I tempi stretti che le sono stati imposti sono stati un vantaggio o un handicap?
Mi hanno costretto a fare il doppio del lavoro o quanto meno molto di più che per i miei film precedenti. Ho dovuto essere ancora più vigile per colmare la mancanza di tempo. E questo ha significato 9 settimane di preparazione senza neanche un giorno di pausa… ma mi è piaciuto tantissimo! Quindi non posso dire che sia stato un handicap, anche per merito di Dany: ho scoperto una persona che possiede una forza di lavoro fenomenale e ve lo dice un enorme lavoratore! È sempre presente al 100%, entusiasta, positivo, costruttivo, spiritoso, attento agli altri. La sua disponibilità ha ampiamente compensato la mancanza di tempo. Per me che non mi ero mai cimentato in una commedia ritrovarmi a dirigere IL campione francese nel genere è stato eccezionale…

Quello che è interessante in UN TIRCHIO QUASI PERFETTO è che, al di là del tema di base, riesce a parlarci anche di problematiche più serie, come la paternità, i sentimenti, la famiglia, e questo aggiunge un lato inquietante e commovente al personaggio interpretato da Dany Boon. Era necessario portarlo anche in quella direzione…
Certamente, ma aggiungerei che si tratta di uno scambio di buone pratiche. Quello che è piaciuto a Dany nella sceneggiatura è proprio il percorso che conduce questa storia, in partenza divertente, verso l'emozione. Conosceva e apprezzava i miei film precedenti, in particolare ANYTHING FOR HER. Sapeva che avrebbe potuto apportare il suo talento comico e che l'unione dei nostri due universi sarebbe stata utile per il film. A volte nelle commedie manca proprio questo: l'emozione risulta un po' costruita e lo dico con grande umiltà! La sceneggiatura di UN TIRCHIO QUASI PERFETTO aveva al contrario un accento di verità e l'interpretazione di Dany non ha fatto altro che rafforzarlo.

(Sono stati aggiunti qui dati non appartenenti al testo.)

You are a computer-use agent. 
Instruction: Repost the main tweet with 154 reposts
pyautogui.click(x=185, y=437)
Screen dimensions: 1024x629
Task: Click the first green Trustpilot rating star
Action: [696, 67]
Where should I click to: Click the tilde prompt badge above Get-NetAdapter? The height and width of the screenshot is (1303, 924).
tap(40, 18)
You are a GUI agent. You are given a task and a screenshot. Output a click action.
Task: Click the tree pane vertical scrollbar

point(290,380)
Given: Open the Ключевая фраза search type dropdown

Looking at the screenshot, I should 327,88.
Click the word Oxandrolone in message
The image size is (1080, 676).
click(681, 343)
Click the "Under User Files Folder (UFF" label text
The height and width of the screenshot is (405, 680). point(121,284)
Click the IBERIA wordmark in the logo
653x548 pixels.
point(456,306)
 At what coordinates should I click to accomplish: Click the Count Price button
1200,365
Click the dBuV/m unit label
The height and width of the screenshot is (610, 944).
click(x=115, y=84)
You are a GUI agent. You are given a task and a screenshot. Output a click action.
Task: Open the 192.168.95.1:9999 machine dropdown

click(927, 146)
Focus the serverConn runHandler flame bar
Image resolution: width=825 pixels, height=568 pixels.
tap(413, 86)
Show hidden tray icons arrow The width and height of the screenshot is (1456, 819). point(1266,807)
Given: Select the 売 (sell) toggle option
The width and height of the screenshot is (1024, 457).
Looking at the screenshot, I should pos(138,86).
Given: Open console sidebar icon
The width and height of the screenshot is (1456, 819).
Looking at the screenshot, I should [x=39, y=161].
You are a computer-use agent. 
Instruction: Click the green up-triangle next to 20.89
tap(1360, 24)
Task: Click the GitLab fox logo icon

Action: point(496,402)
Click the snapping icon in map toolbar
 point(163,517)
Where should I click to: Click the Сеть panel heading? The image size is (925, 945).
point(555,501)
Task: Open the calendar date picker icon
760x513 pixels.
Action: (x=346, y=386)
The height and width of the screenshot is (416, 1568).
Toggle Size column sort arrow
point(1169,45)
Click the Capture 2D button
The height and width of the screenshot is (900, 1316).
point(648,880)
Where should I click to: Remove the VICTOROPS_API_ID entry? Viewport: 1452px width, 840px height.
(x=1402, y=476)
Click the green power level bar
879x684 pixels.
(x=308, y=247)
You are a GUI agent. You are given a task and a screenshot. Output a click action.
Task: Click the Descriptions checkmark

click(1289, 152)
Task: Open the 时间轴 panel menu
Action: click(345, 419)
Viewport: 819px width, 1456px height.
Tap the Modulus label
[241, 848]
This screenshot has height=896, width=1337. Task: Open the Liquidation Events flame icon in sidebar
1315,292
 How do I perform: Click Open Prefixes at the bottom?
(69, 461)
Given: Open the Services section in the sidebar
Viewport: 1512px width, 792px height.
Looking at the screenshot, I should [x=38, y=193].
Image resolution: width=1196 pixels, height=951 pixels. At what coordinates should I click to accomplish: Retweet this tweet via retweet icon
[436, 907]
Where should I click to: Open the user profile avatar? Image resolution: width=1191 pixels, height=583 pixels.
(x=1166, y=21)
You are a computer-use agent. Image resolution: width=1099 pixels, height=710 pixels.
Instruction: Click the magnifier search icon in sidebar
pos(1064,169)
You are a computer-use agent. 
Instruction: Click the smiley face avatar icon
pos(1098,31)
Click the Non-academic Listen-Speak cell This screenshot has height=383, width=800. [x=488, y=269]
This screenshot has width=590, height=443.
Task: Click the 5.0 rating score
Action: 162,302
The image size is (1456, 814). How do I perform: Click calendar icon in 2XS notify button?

Parliamo della sua regia. Nei suoi lavori precedenti, ci ha abituati a una narrazione incalzante e molto elegante sul piano delle immagini. Un doppio principio che è riuscito a mantenere in UN TIRCHIO QUASI PERFETTO…
Quando poc'anzi parlavo dell'aspetto ludico, mi riferivo anche al ritmo dei miei film. Malgrado non avessi mai girato una commedia, sapevo che la ricetta per renderla efficace necessitava soprattutto di questo ingrediente. Spesso, quello che aggiunge un tocco comico a un dialogo è il silenzio che lo precede o lo segue e non è necessariamente una battuta di spirito! La cosa che mi fa paura nel cinema è il famoso «ventre molle». È la ragione per la quale faccio film concisi, non molto lunghi: la mia speranza è di non annoiare lo spettatore, senza tuttavia scivolare in una mise en scène epilettica! Sono stato attento a rispettare questo principio per UN TIRCHIO QUASI PERFETTO e anche a fare in modo che fossero l'azione e la narrazione a determinare i movimenti della mia macchina da presa e non il contrario…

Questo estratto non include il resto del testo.